One of them comes out from behind his boulder and makes his way down the slope to Quinn’s camp. He has a heavy crossbow and looks like he is well versed in its use. He pokes Quinn with the toe of his boot. Quinn’s hands flop about uselessly. How delightful.

The man peers at Quinn’s gear, leans down and pats over the fallen knight’s chest. He draws out something from within his mail. We see a platinum glint. We detect the short-range emanations of a knight’s badge. The man recognizes this for what it is. He steps back, crossbow covering Quinn.

“Hey boys, boys!” shouts the man. “You’re not gonna believe this. This guy’s a knight!”

“Get his gun!” shouts Jons.

They all come down. Their mental states change from caution to excitement. Once they have tied Quinn’s hands and feet, they spend much time playing with his weapons, congratulating themselves on their haul, and how much money they will make from it. They are sluggish in thought, motivated by greed. It is easy to plant the suggestion in the mind of their leader Jons that they take him to Newtown Columbus.

“We’ll sell him there to the Pit,” says their leader. “Ain’t no angels coming to Newtown, not ever. Knights like him still ain’t popular in these parts.”

“And his gear?”

“Trickier, but we can do it. Sell the weapons to the Seekers, horse to the Indians.”

“I don’t like it, boss,” says Molo, a weaselly, twitchy little man in filthy buckskin. Like the others he wears a broad-brimmed hat, but his is clean, new, a hat band made of fine silver links circles it. Stolen, almost certainly.

“They’ll not trace it back to us.”

The taste of their minds is bitter. We feel soiled by our contact. Thankfully it is done.

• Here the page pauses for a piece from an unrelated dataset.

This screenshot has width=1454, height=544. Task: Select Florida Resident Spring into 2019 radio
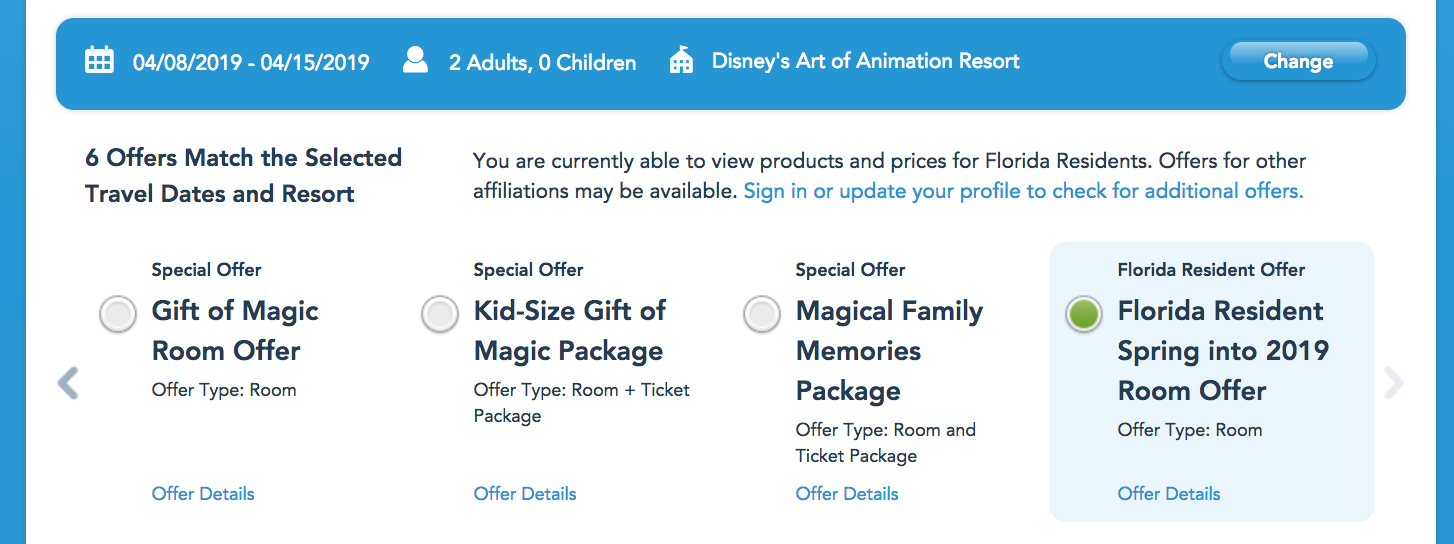pos(1084,315)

They cut the bonds on Quinn’s feet, and run a line from his hands to his steed’s pommel. Then they are on their way, fearful of discovery.

Our eye tracks the bandits as they drag Quinn staggering away behind his own horse. We enjoy the spectacle of his humiliation for half an hour, but even this grows tedious. Revenge is done. We have other business to attend to. The Pittsburgh choir will miss our input soon, and so we depart.

So suffer all who would cross the angels.